В тот день, крикнув в сердцах «дураки!», Джонсон выскочил на лестницу, хлопнув дверью. От обиды и гнева все внутри кипело.
– Ну, конечно, конечно, беги, когда все уже наделал! – понеслось ему вслед. Джонсон вздрогнул: он не мог поверить, что голос мамочки может быть таким истеричным. Фатер, как Джонсон называл отца, по большей части молчал, но вот и его баритон сорвался в визгливый крик.
Джонсон тяжело вздохнул.
И тут он услышал чуть смущенное:
– Привет.
Джонсон обернулся. На лестнице, на верхнем пролете, сидел худенький светловолосый мальчик в джинсовом костюмчике цвета «индиго»; он держал руки на коленях и приветливо улыбался. Хоть голос его прозвучал смущенно, смотрел мальчик прямо и открыто.
– Здорово, – отозвался Джонсон. Попытался бодро помахать рукой и сам смутился, краснея за родителей.
Мальчик понимающе кивнул и доброжелательно пояснил:
– А я вот ключи забыл. Приходится куковать на лестнице.
– А-а, – протянул Джонсон. – Бывает.
– Знаешь, извини, что невольно подслушал. – Незнакомый мальчик мотнул головой на дверь Джонсоновой квартиры, где скандал разгорался с новой силой. – Но… твоей вины в этом нет.

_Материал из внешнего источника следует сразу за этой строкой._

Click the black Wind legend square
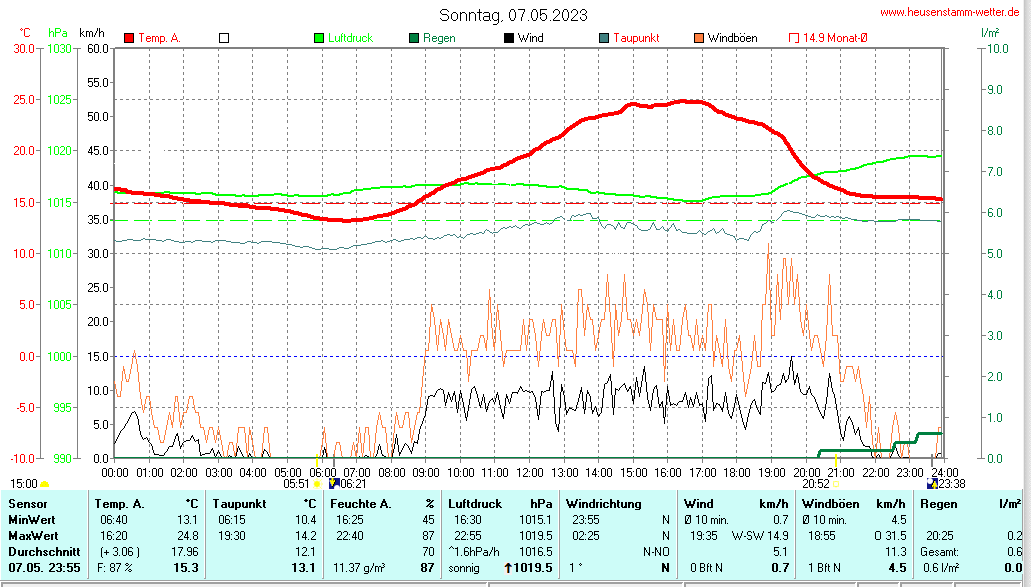This screenshot has width=1034, height=587. (x=509, y=38)
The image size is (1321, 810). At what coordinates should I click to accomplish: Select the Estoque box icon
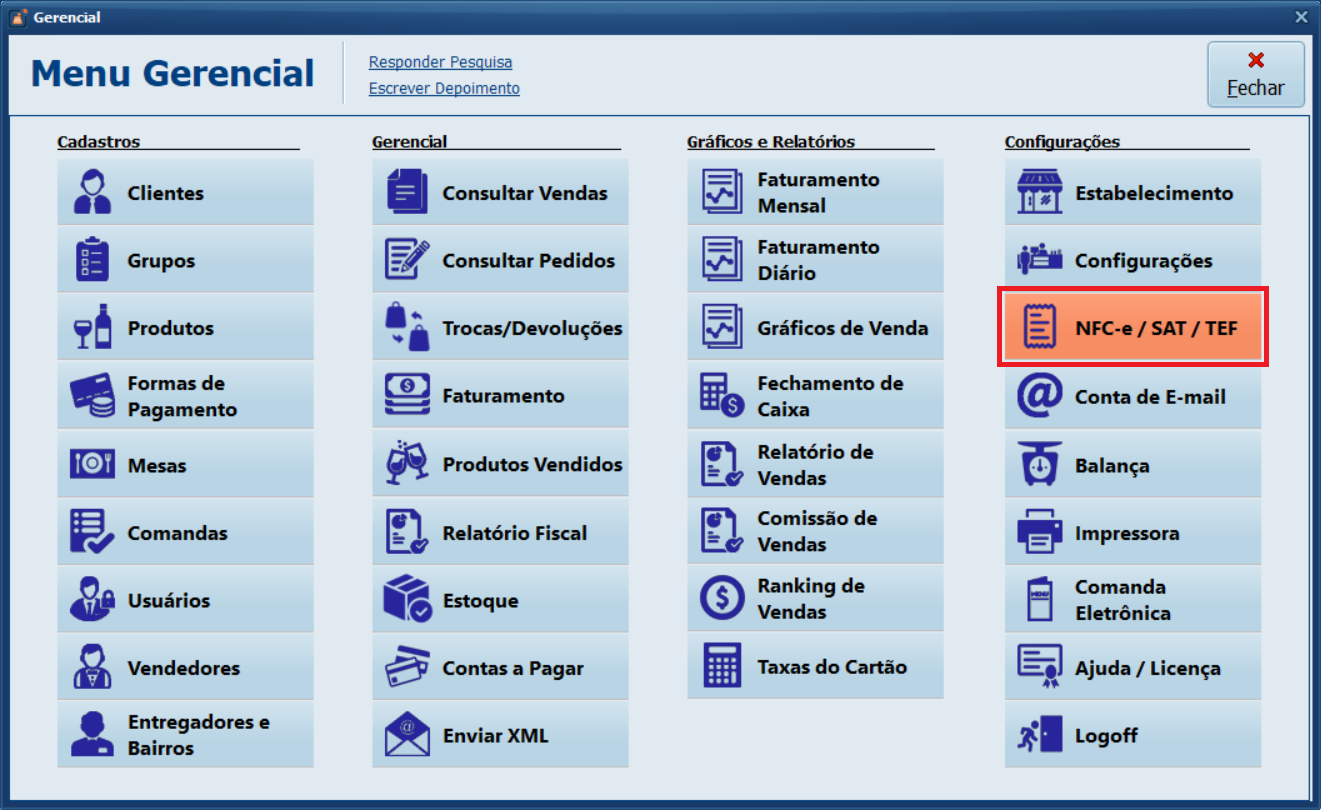(x=407, y=600)
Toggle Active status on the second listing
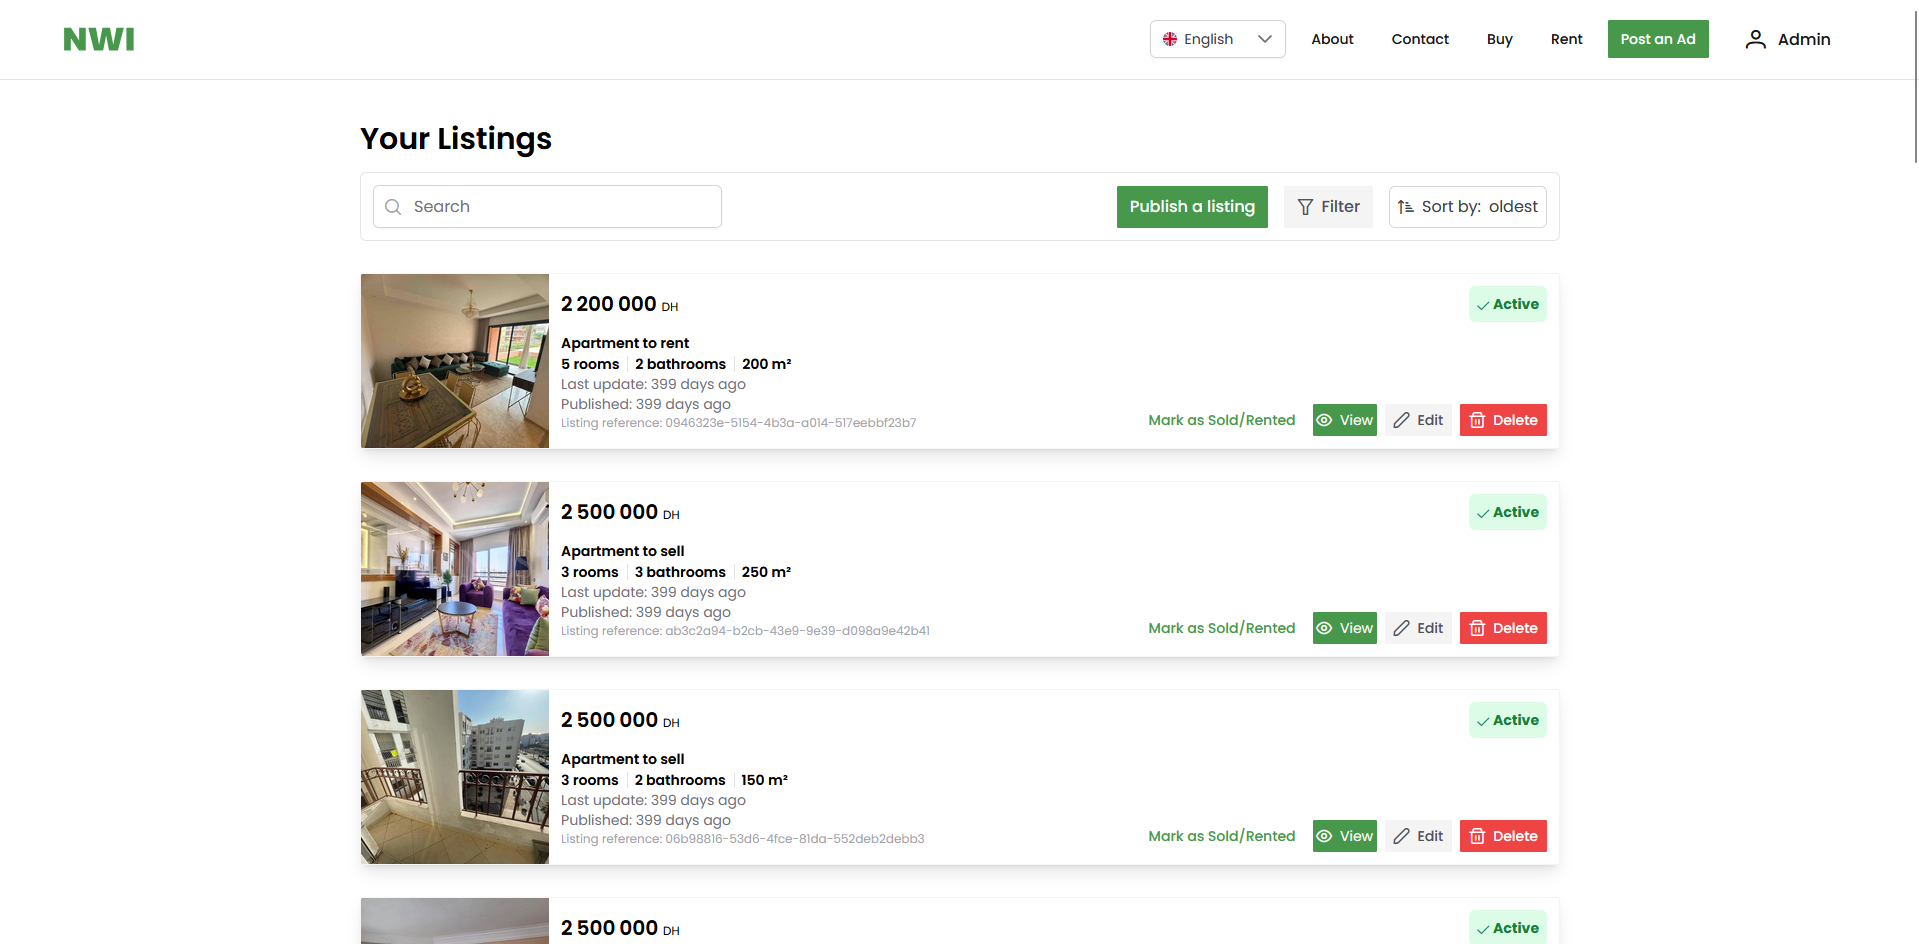 pos(1507,511)
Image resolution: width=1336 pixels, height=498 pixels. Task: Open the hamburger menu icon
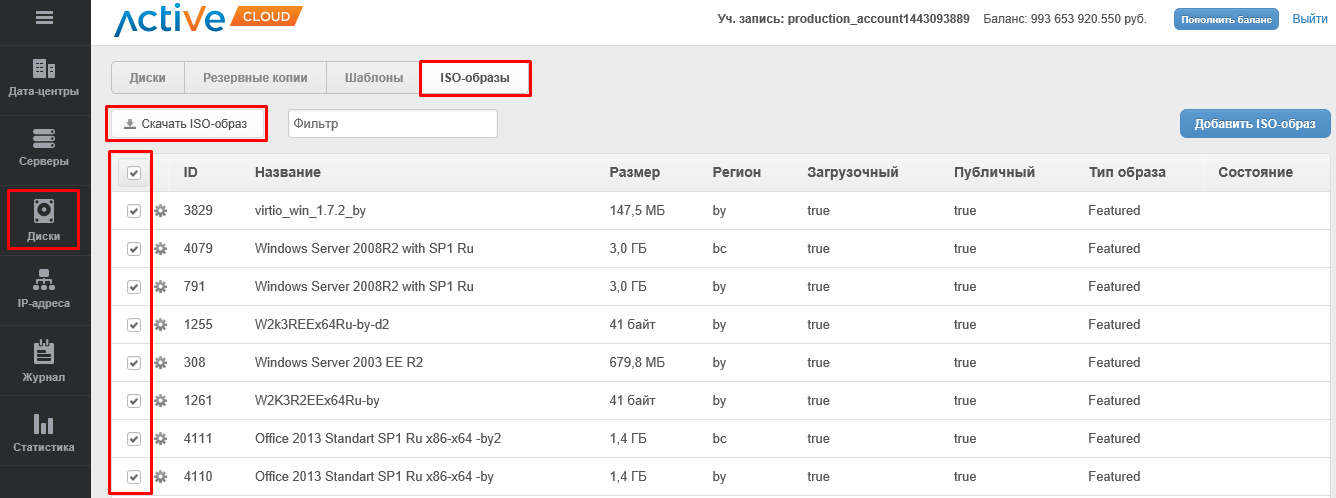pyautogui.click(x=44, y=18)
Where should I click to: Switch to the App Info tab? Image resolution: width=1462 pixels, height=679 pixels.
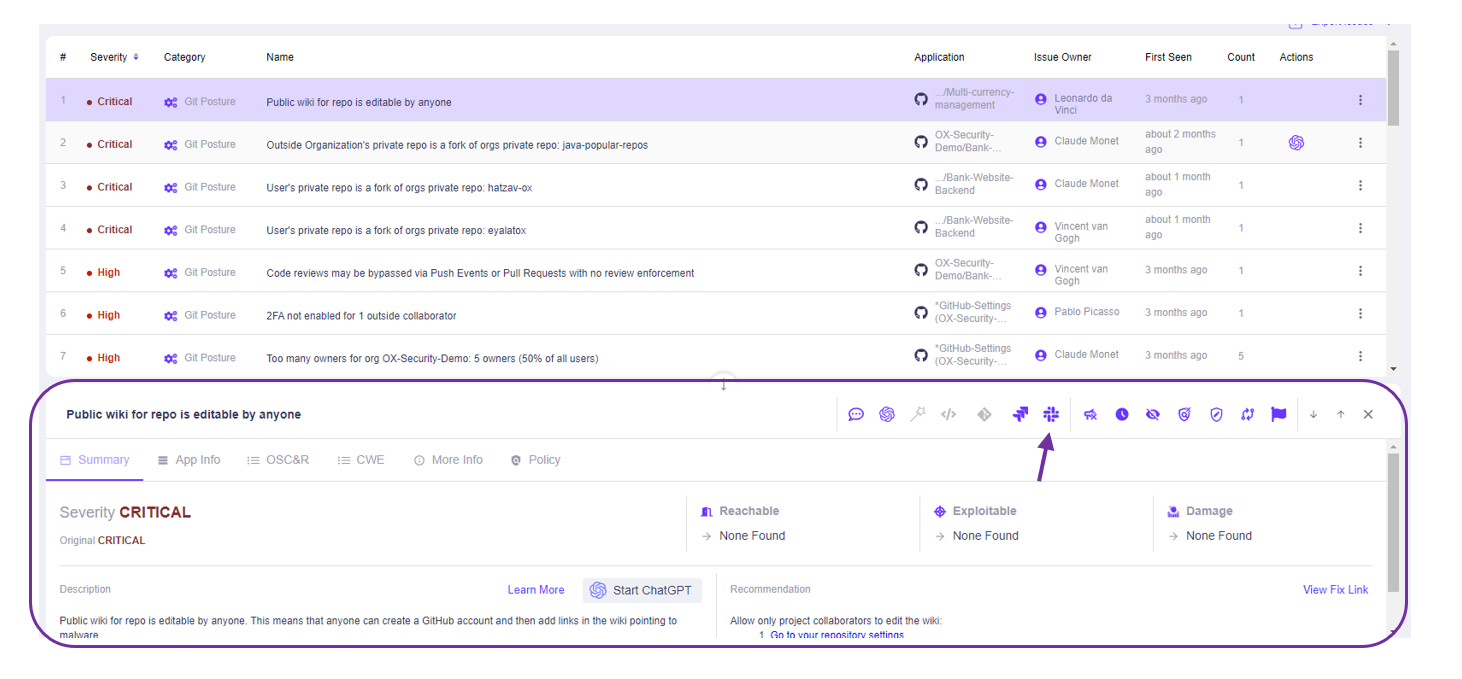(x=189, y=460)
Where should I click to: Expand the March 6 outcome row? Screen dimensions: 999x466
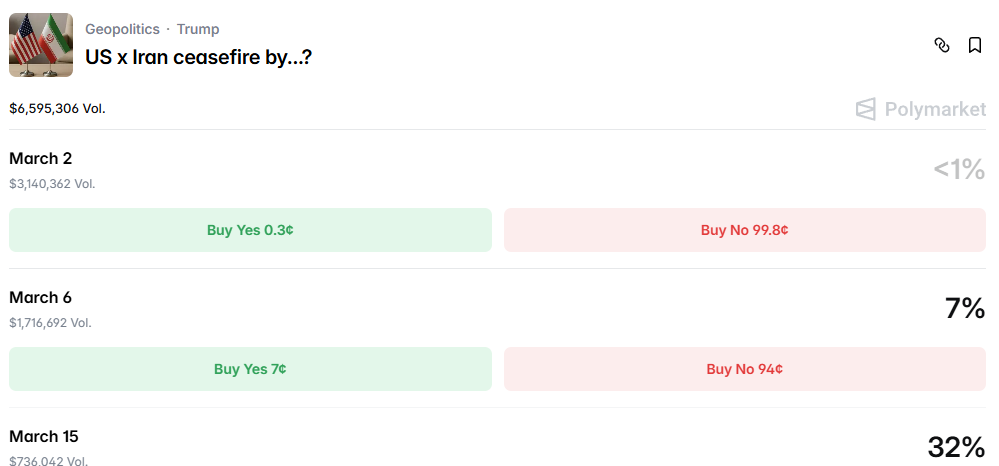click(x=41, y=297)
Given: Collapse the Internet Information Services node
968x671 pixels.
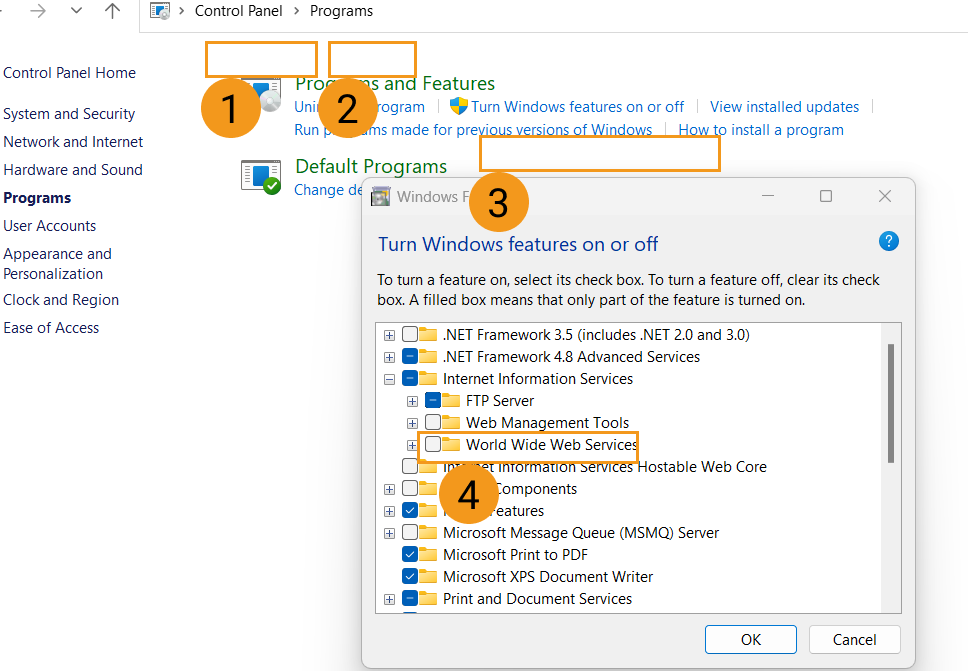Looking at the screenshot, I should tap(389, 379).
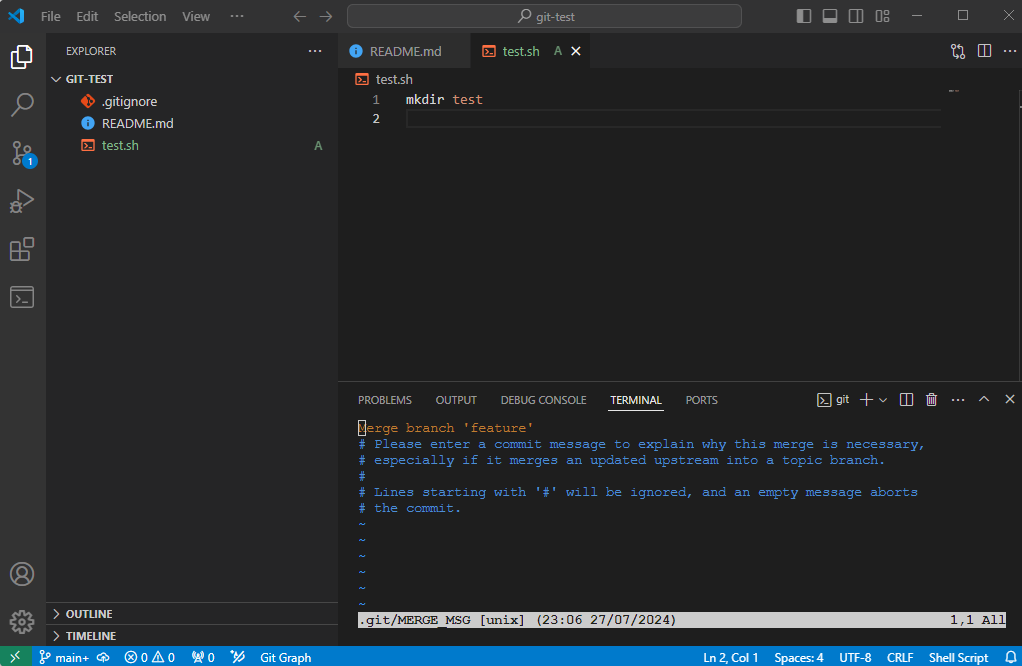This screenshot has width=1022, height=666.
Task: Open Accounts icon in activity bar
Action: coord(22,574)

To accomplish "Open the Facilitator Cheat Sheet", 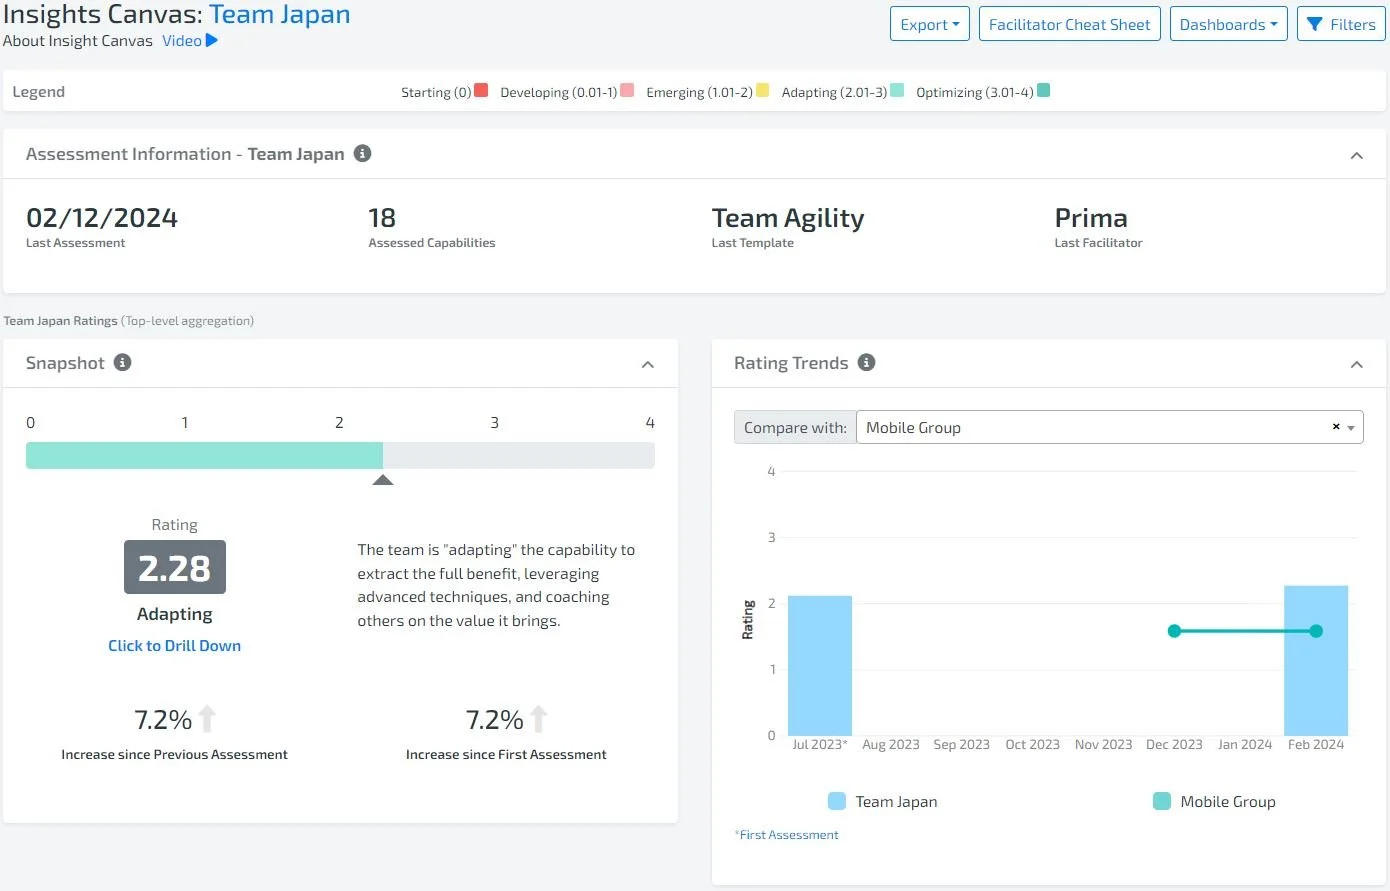I will click(x=1069, y=24).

– Ты о чем? – сконфузился Джонсон.
– Еще раз извини.
Светловолосый мальчик, казалось, теперь был смущен еще больше:
– Это она из страха говорит. Но ты ни в чем не виноват. И на самом деле она так не считает. Я думаю, твоя мама любит тебя. И папа тоже.
Джонсон открыл рот – он даже не успел удивиться, – и вместо нормальной реакции почему-то спросил:
– Думаешь?
– Ага.
– Хотелось бы верить. – Удивление наконец настигло Джонсона, но вместе с ним пришло нечто другое, похожее на неожиданное и потому тем более необъяснимое доверие. – Хоть порой оснований для этого все меньше.
– Хочешь шоколадного печенья? – предложил светловолосый. – У меня еще осталось.
– Давай, – согласился Джонсон. – О! Финское?!
– Ага… А ты – новенький? Да? Вы недавно переехали.
– Так точно, – подтвердил Джонсон. Печенье оказалось очень вкусным, и все напряжение быстро стало улетучиваться. – Я б тебя домой пригласил, чтоб тут не сидеть, – Джонсон развел руками – стены подъезда были исцарапаны разными надписями, и пахло кошками. Джонсон посмотрел на свою дверь и вдруг с оторопелой веселостью добавил, – но там поле битвы. Так что
– Ага. Это точно.
Они переглянулись, и в следующую секунду оба хихикнули.
– Продержимся на печенье, – сказал светловолосый.
За Джонсоновой дверью что-то загрохотало, возможно, посуда.